◆ **Activity**
Find the word "agent" in the data. Return every line where it appears.

Data provided: Begin

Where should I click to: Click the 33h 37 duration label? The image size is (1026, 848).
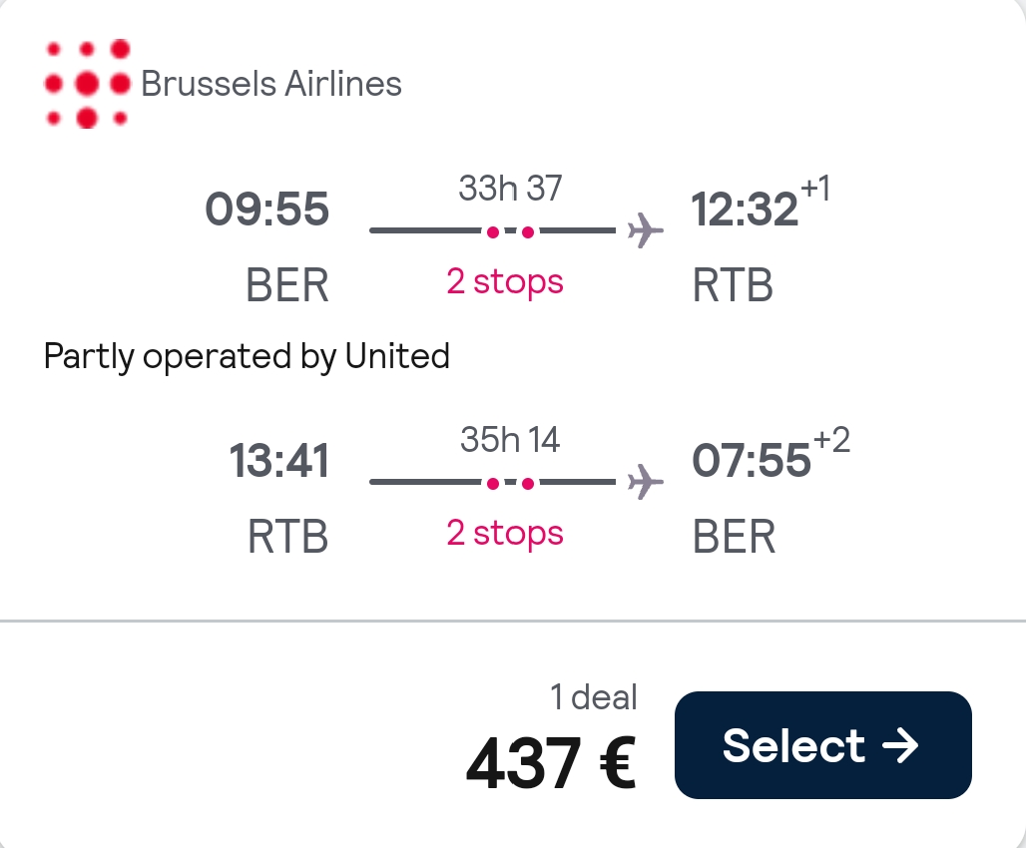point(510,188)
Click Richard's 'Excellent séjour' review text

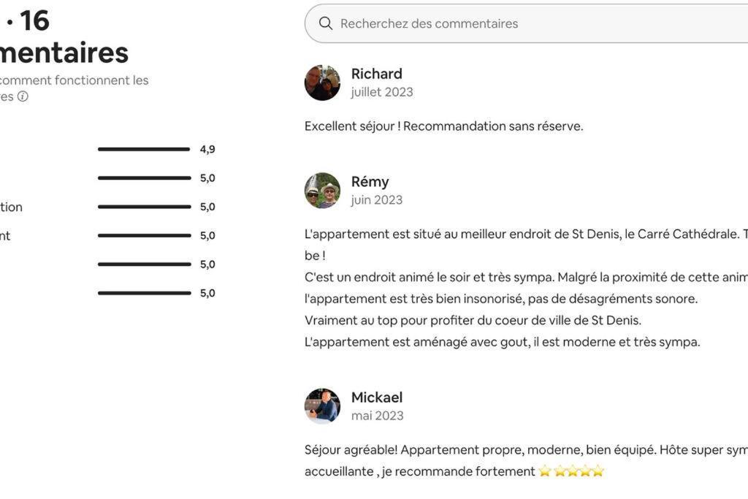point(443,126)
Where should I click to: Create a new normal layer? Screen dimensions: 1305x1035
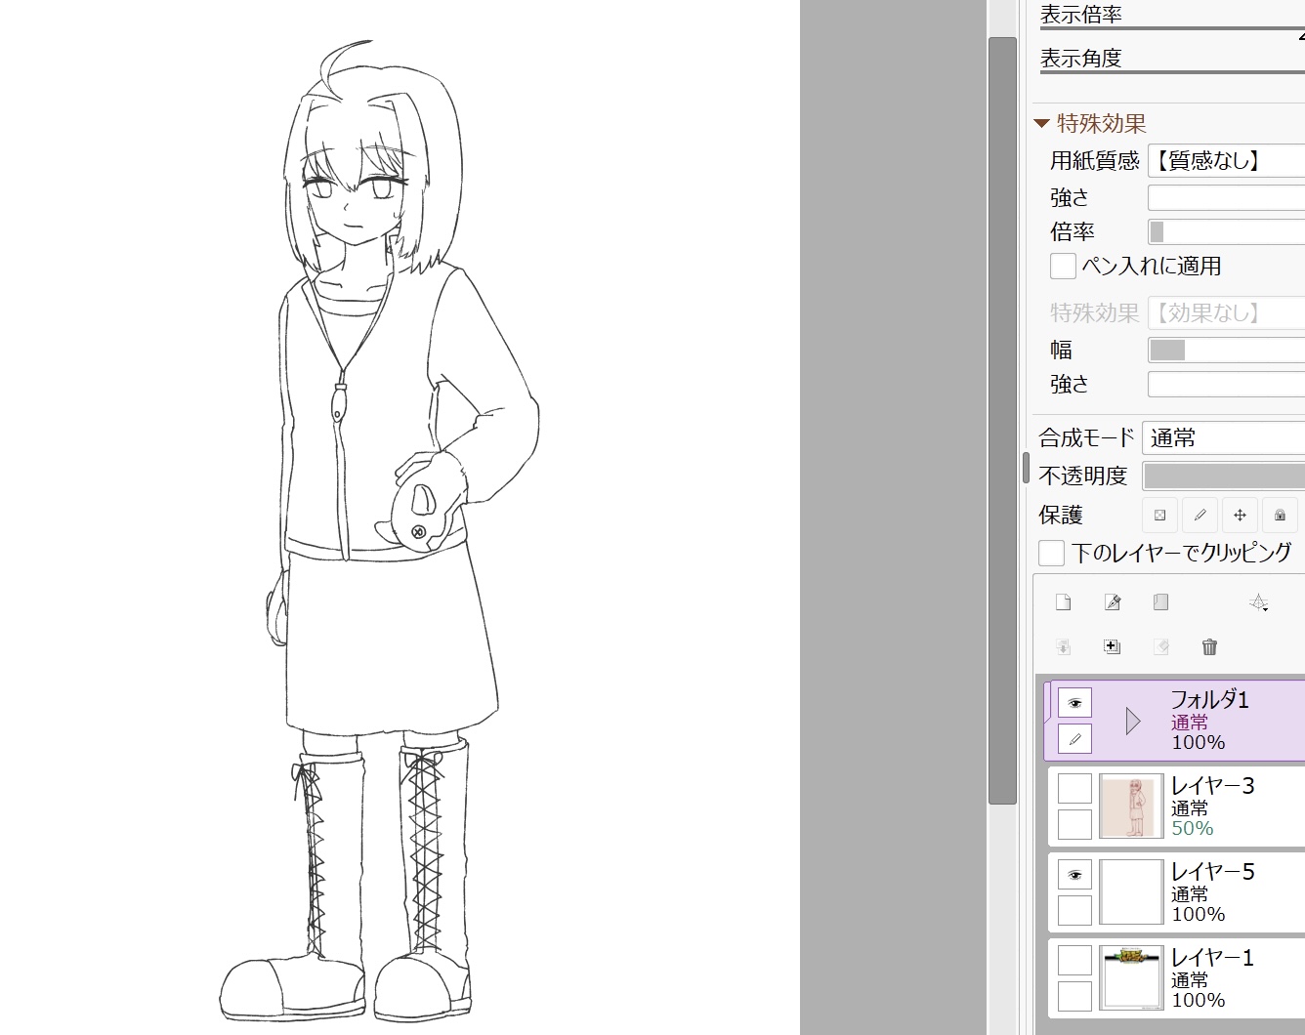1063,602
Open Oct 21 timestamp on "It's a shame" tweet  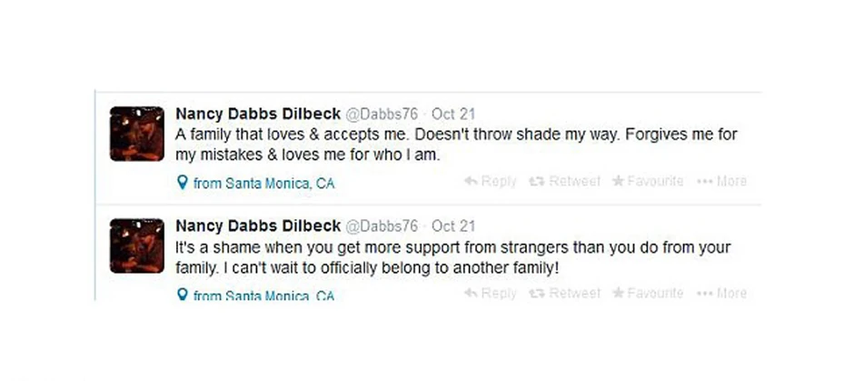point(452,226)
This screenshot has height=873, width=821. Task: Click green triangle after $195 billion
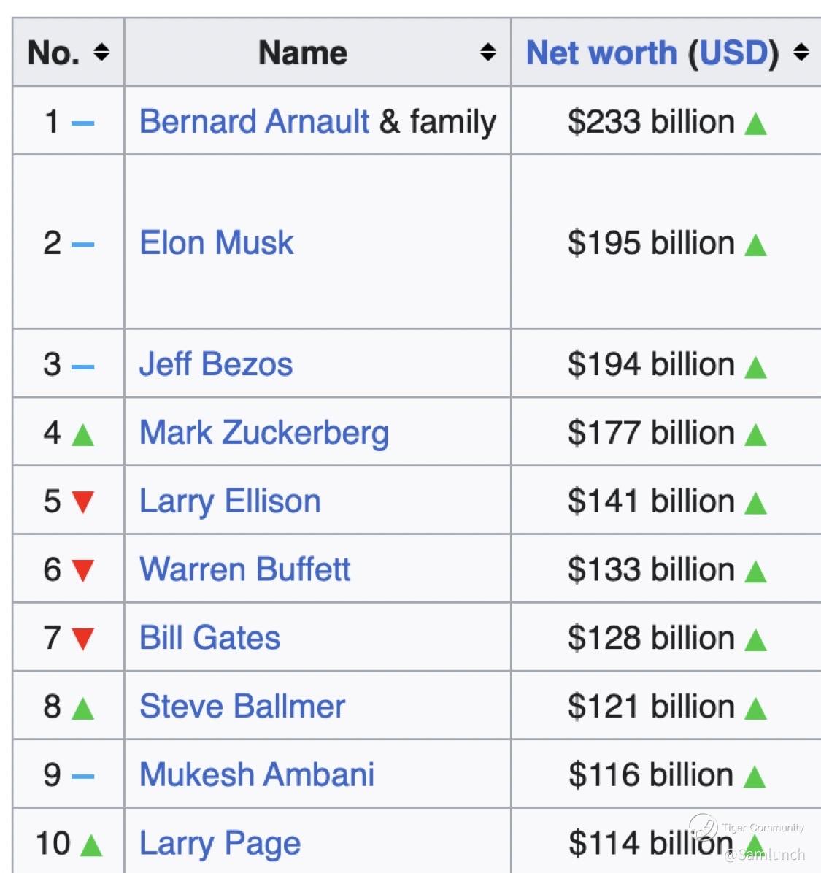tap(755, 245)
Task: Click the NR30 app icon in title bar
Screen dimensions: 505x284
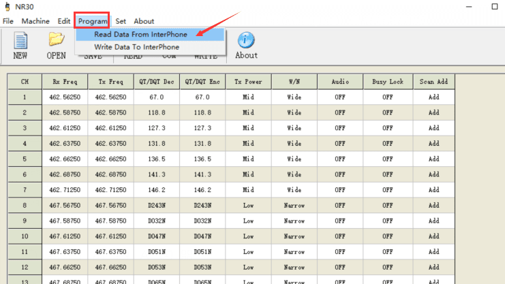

Data provided: End
Data provided: Begin

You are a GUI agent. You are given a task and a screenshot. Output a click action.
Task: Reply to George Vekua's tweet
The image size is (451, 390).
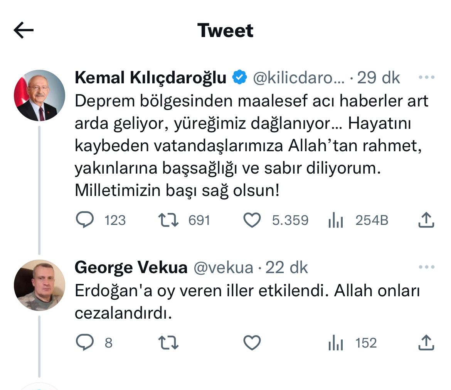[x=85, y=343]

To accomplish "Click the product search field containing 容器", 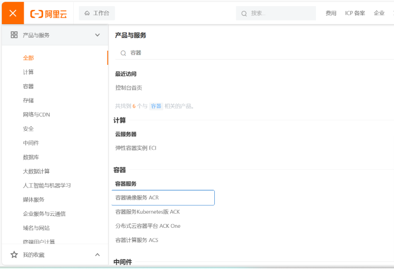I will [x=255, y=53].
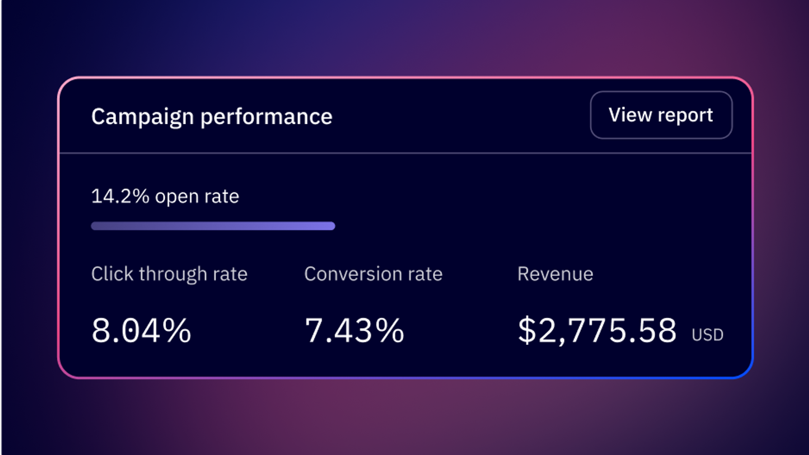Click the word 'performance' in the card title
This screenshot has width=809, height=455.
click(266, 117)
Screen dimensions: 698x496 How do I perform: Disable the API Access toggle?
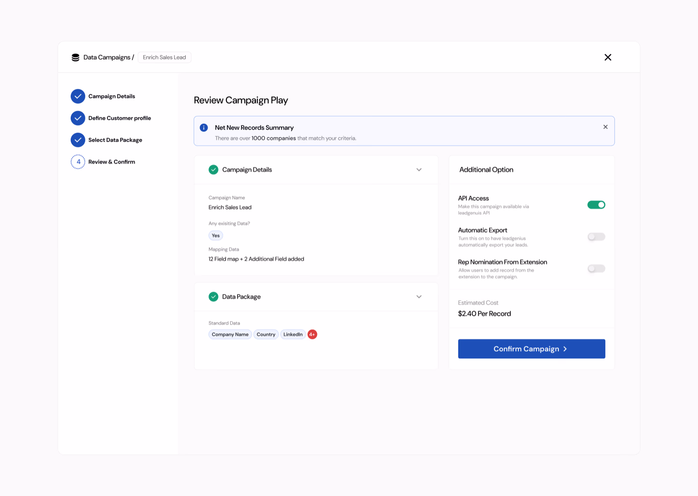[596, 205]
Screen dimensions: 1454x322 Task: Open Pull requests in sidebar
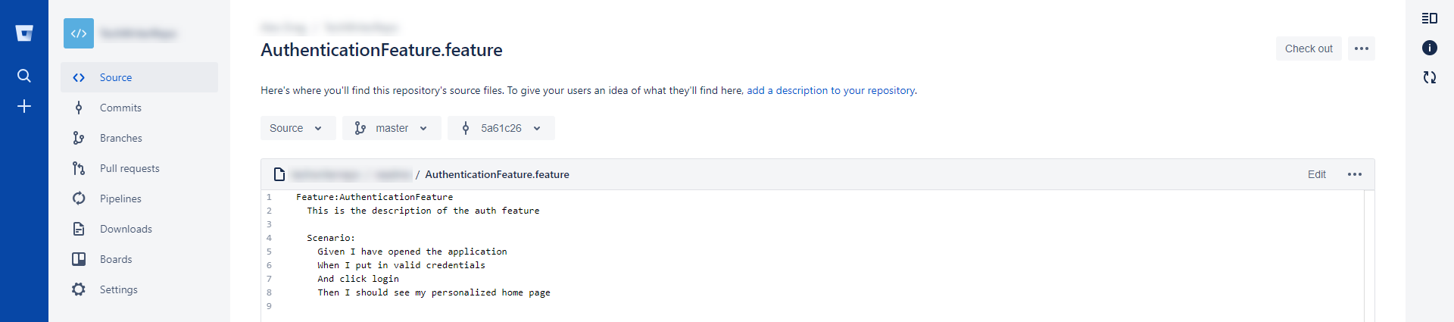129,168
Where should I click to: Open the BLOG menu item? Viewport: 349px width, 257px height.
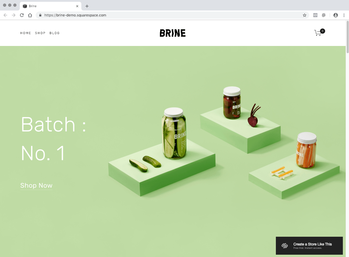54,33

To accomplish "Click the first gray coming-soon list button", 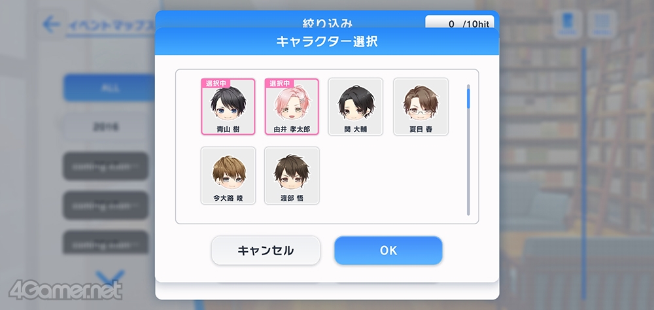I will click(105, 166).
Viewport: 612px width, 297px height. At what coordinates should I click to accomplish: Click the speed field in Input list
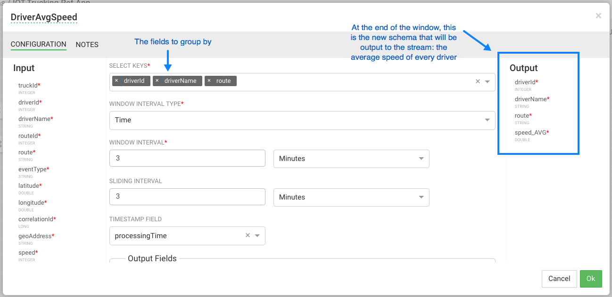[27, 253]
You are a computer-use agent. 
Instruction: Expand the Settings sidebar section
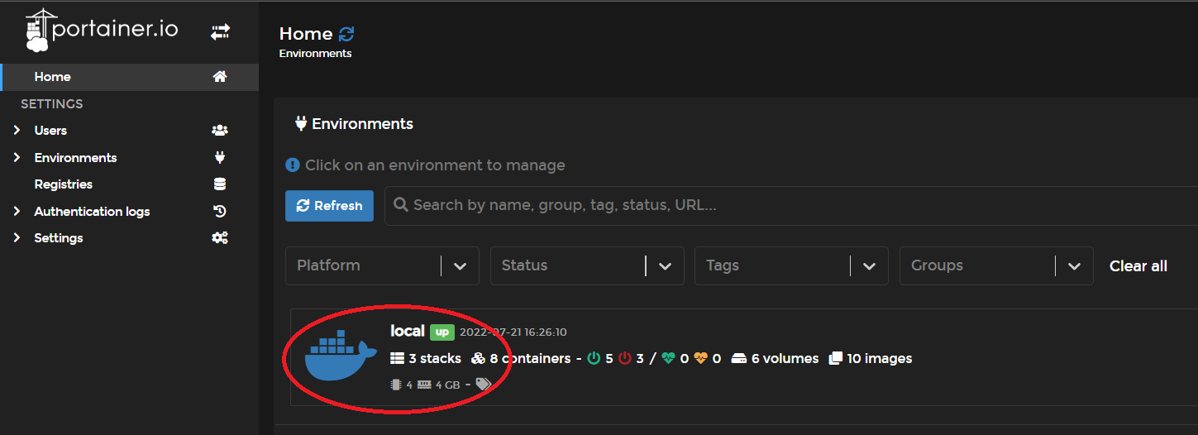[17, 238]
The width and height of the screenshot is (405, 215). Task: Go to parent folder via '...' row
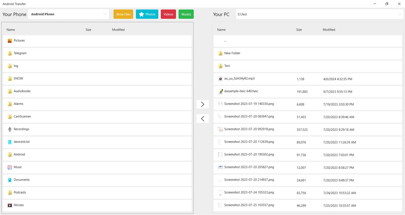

Data provided: End

◆ **Expected answer**
You are a GUI agent. You are given a task and a screenshot. Output a click action.
You are a computer-use agent. 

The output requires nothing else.